写在前面

我们的购物机器人要完成识别,控制,抓取等动作的话,仅靠一块嵌入式芯片是远远不够的,因此我们的购物机器人还搭载了树莓派。我将在这篇博客里面分享树莓派和嵌入式芯片(以STM32F427IIH6为例)通过DMA+USART进行通信的方法

树莓派

树莓派端我们需要找到USB端口设备,我的树莓派上是CHASSIS_SERIAL_PORT = '/dev/ttyUSB0',获得了端口设备之后就可以开始调库了,这也是python语言的拿手好戏。这次我们用的库是serial,我们需要这个库里的函数

  • 串口初始化self.port_chassis = serial.Serial(CHASSIS_SERIAL_PORT, 9600, timeout=1)
  • 发送数据self.port_chassis.write((direction + str(distance)).encode())
  • 读取数据self.port_chassis.readline().decode()
  • 流初始化
    self.port_chassis.flushInput();self.port_chassis.flushOutput()

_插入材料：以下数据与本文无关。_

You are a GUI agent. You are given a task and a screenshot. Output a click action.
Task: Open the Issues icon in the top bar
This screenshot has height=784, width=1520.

有了上面几个函数之后,就可以开始写python脚本啦,结合代码来进行分析
首先是类的初始化函数,目的主要是初始化USART(UART)的波特率

    def __init__(self):
        print("move init finish")
        self.time1 = time.time()
        self.time2 = time.time()
        self.flag = False
        self.port_chassis = serial.Serial(CHASSIS_SERIAL_PORT, 9600, timeout=1)
        # print('port_chassis is :' + self.port_chassis.is_Open())
        self.port_chassis.flushInput()
        self.port_chassis.flushOutput()

接下来就是发送数据,我们的购物机器人是通过树莓派做为整个的 “大脑”,是由树莓派里的python脚本给底盘发送指令,所以这个函数就是python让底盘移动distance个格子的函数,这个函数里面也是通过USART(UART)给底盘发送指令的,所用函数就是self.port_chassis.write((direction + str(distance)).encode())

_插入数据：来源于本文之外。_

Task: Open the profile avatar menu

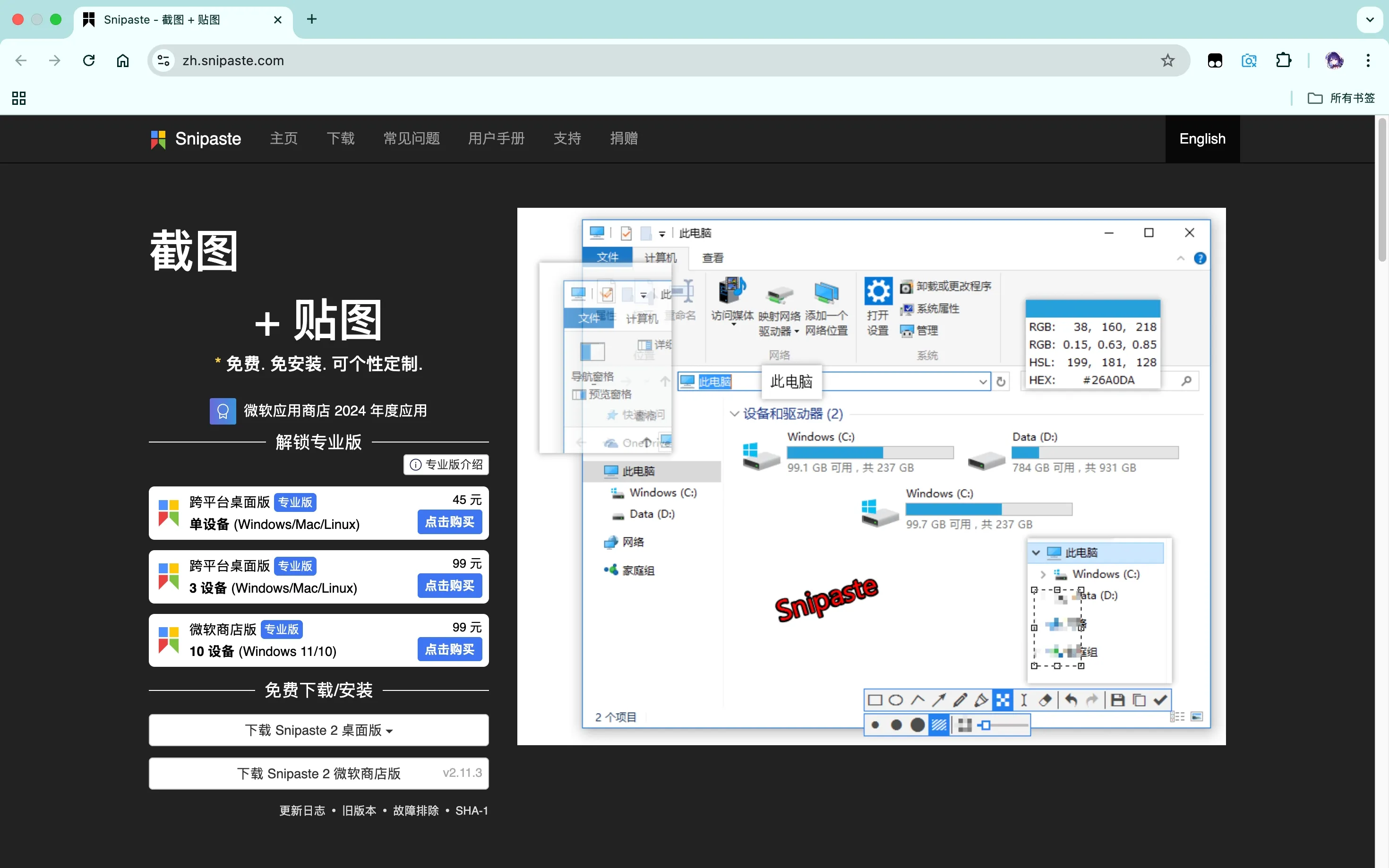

    def move_by_grid(self, direction, distance=''):
        # print('move by grid')
        self.port_chassis.write((direction + str(distance)).encode())
        self.time1 = time.time()
        print(direction + str(distance))
        self.wait_for_act_end_signal_chassis(direction, distance)

最后是接收数据,既然树莓派要控制底盘,树莓派自然也要接收到底盘回传的数据,这里用到的USART(UART)接收数据函数是self.port_chassis.readline().decode(),sig就是树莓派接收到的USART(UART)数据,用户就可以对其做处理啦

    def wait_for_act_end_signal_chassis(self, ret=None, distance=0):
        print('waiting chassis...')
        while True:
            sig = self.port_chassis.readline().decode()

            # print(self.time2 - self.time1)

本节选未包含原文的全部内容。